The number of evaluated units (e.g., binucleated cells or metaphases), staining techniques (such as Giemsa, Ethidium Bromide, DAPI, or Acridine Orange), and types of endpoints assessed (e.g., micronucleus frequency) are specified for each study. Among the studies that performed the micronucleus assay in peripheral blood, only 2 evaluated less than 1000 cells, which was considered a confounder as per the methodological standard for ensuring reliable quantification of nuclear abnormalities. As for the ones that conducted the assay in oral cells, two was also the number of studies that failed to analyze the minimum number of required cells (2000 in oral cells).

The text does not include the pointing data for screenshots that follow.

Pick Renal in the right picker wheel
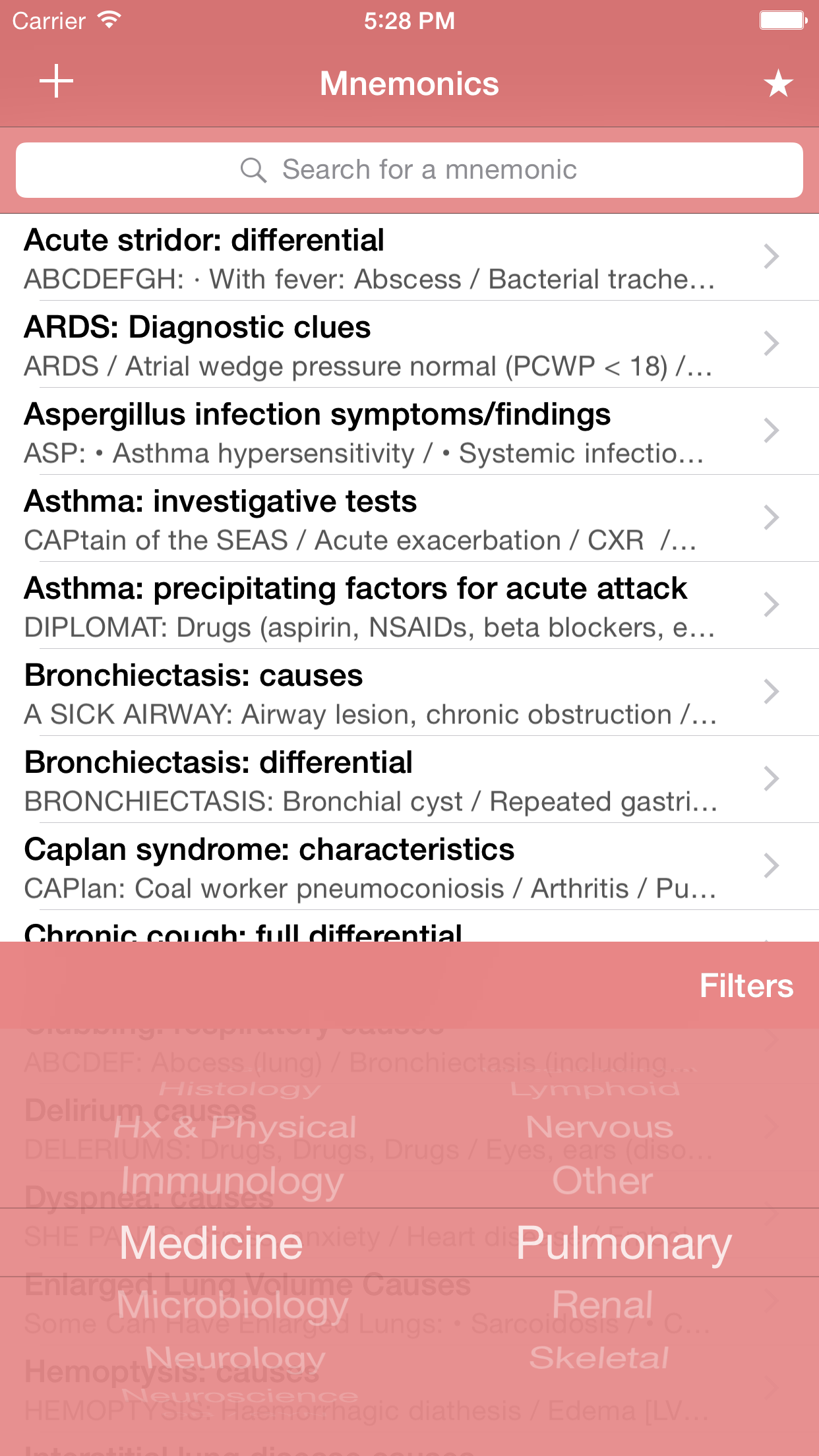 (602, 1305)
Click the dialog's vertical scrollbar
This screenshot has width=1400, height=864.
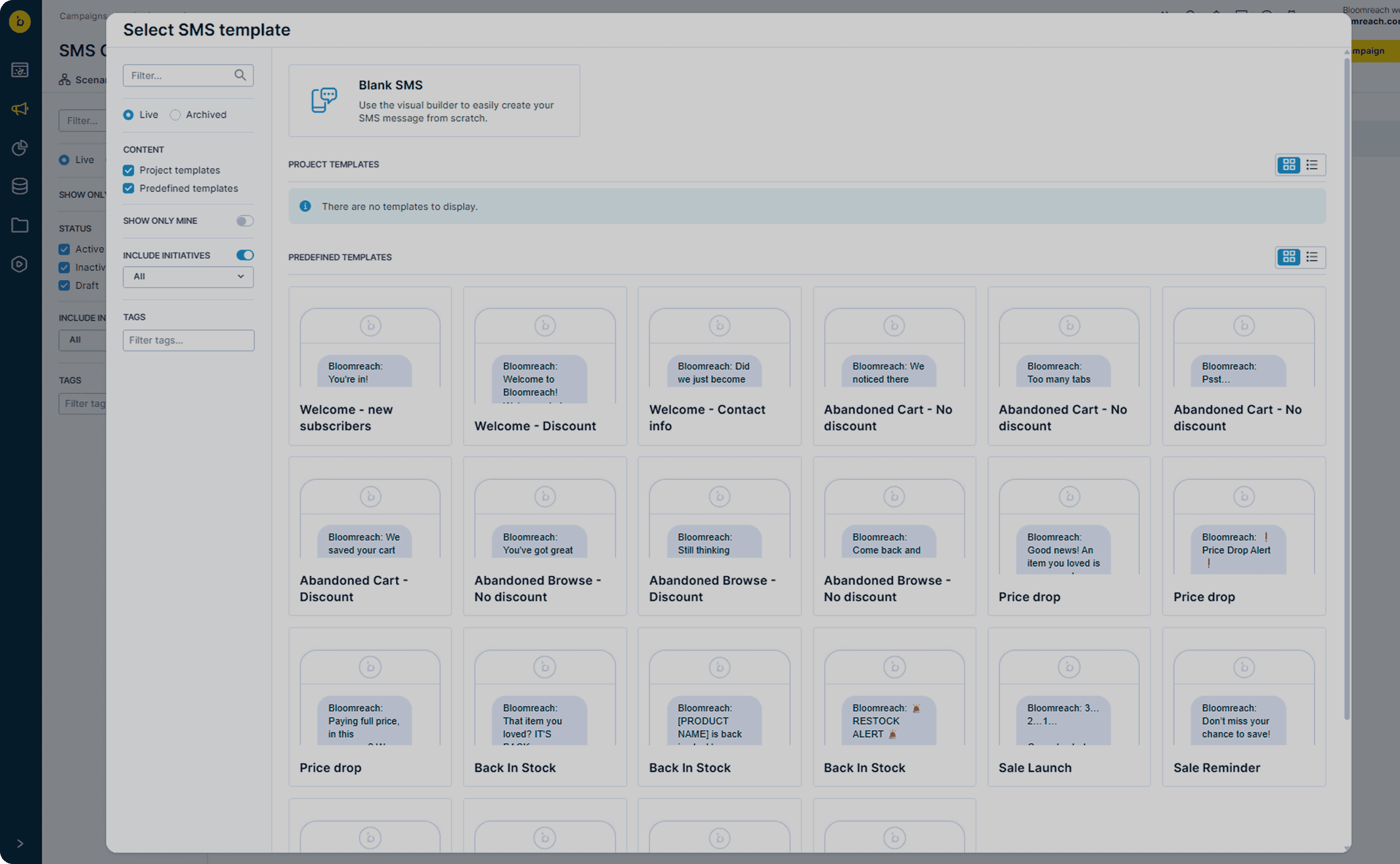click(1346, 389)
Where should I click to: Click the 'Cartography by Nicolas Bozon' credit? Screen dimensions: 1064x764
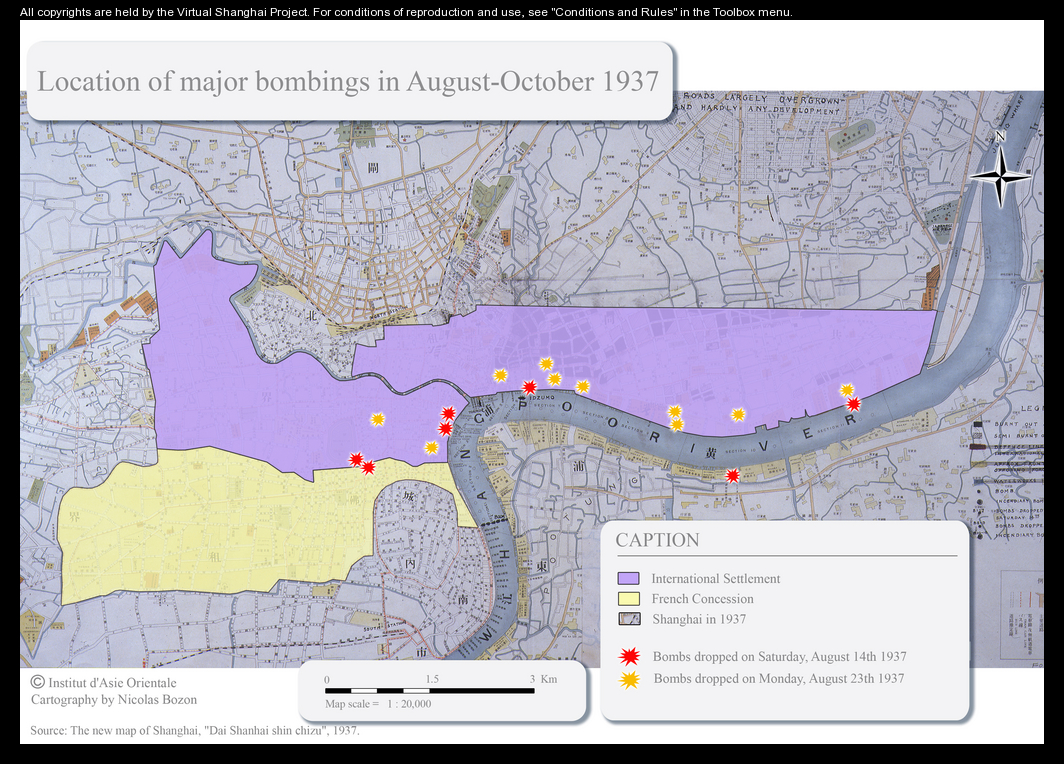click(x=114, y=700)
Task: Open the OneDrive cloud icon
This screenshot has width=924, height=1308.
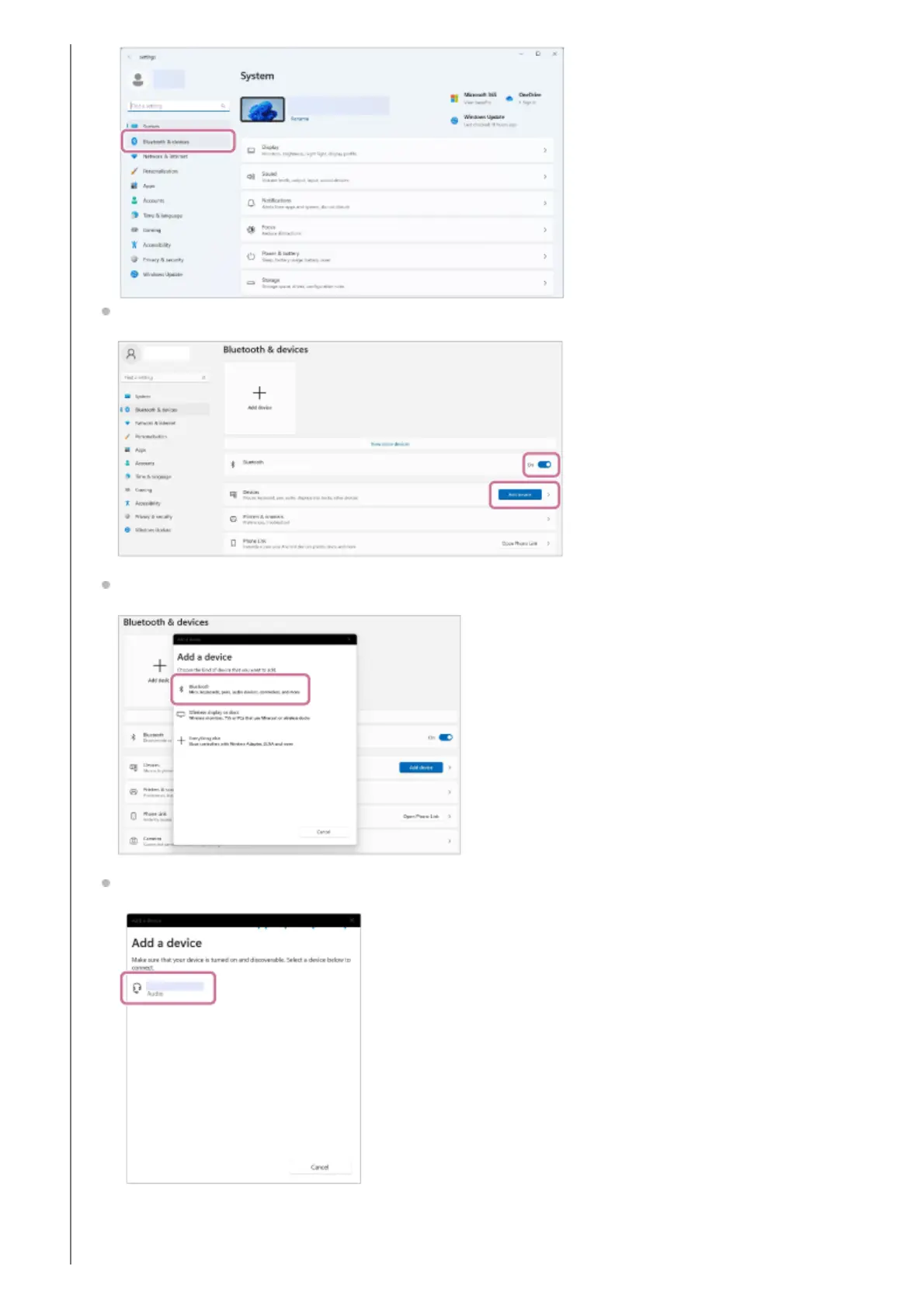Action: click(x=509, y=98)
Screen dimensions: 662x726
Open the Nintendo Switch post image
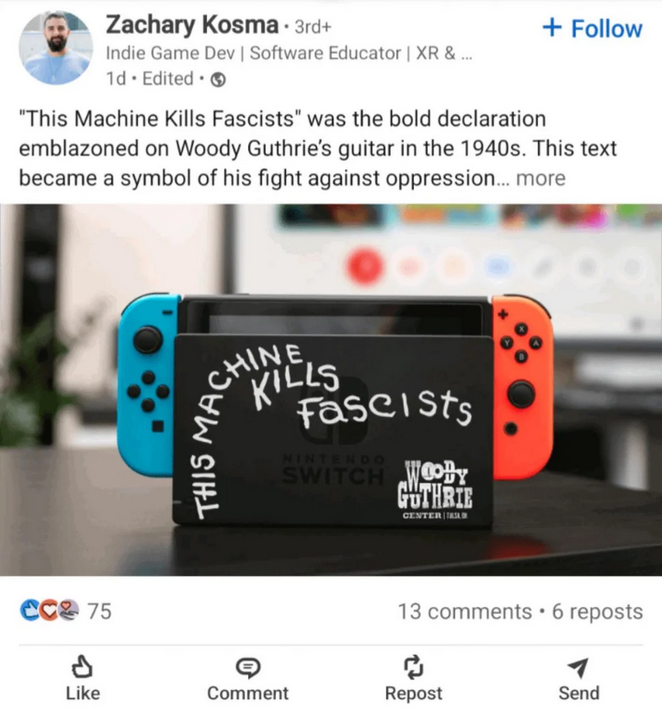331,390
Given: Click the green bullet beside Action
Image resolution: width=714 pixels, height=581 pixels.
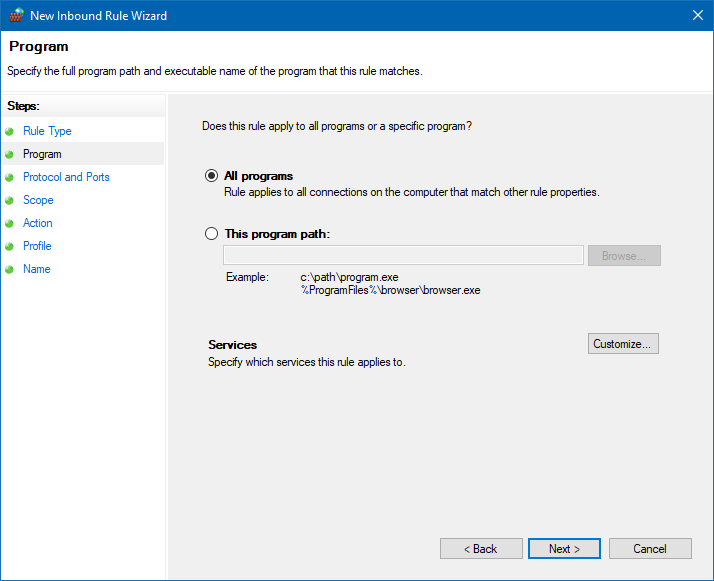Looking at the screenshot, I should [10, 223].
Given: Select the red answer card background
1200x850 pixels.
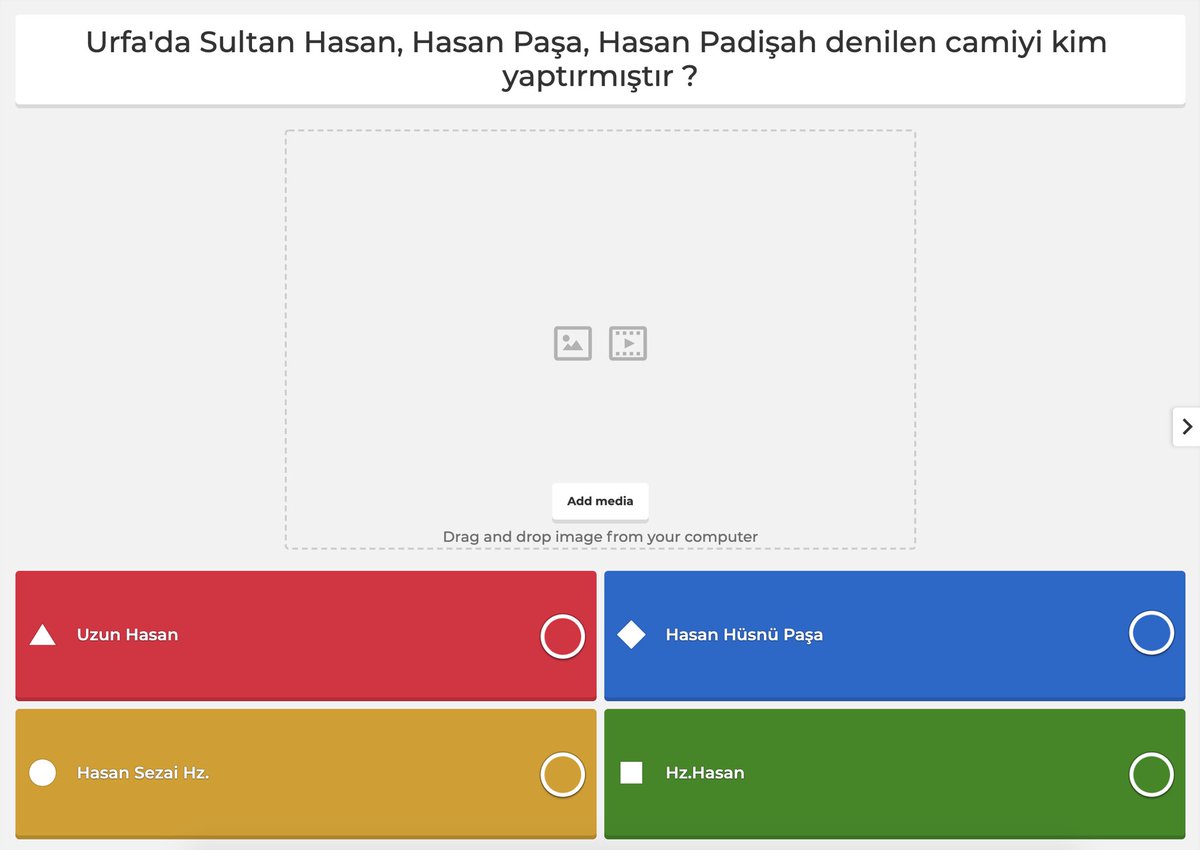Looking at the screenshot, I should [x=305, y=636].
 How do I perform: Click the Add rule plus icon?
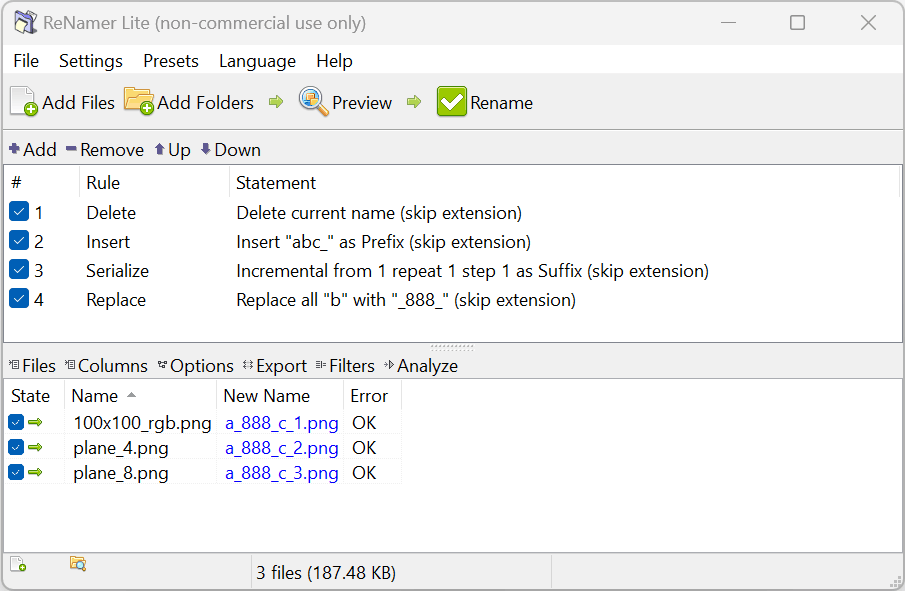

The inclusion of cytotoxicity analysis and whether studies performed blind evaluation or presented a proper statistical description were also considered, along with the use of control groups. Most studies included a negative control and applied robust statistical analyses (e.g., Student's t test, Mann–Whitney U test, ANOVA, Kruskal–Wallis), although blind assessments were less frequently reported. This heterogeneity in methodological quality and design highlights the need for cautious interpretation of genotoxicity outcomes across studies.
Main Results
3.3
Of the 28 studies reviewed, 23 reported genotoxic effects associated with occupational exposure to antineoplastic drugs, as detected by the micronucleus assay. All studies assessed peripheral blood lymphocytes, while only three also evaluated oral mucosal cells. In these three studies, an increased frequency of micronuclei was consistently observed in oral cells, even in cases where no significant changes were detected in lymphocytes. In contrast, five studies found no statistically significant genotoxic differences between exposed and control groups in either cell type.
Cytotoxicity was less frequently assessed, with only five studies providing relevant data. Among them, some reported altered cell viability, enzymatic activity (e.g., catalase and glutathione peroxidase), or mitotic delay. However, these findings were less consistent than genotoxic outcomes, highlighting a gap in cytotoxicity assessment.
Among the few studies that analyzed genetic polymorphisms, such as XRCC1, XRCC3, and hOGG1, no statistically significant associations were found with DNA damage, although some studies reported higher genotoxic effects in females. Importantly, Pilger et al. (2000) distinguished accidental from routine exposure, showing that accidental handling of chemotherapeutic agents can result in elevated genotoxic markers, even when routine exposure levels appear safe.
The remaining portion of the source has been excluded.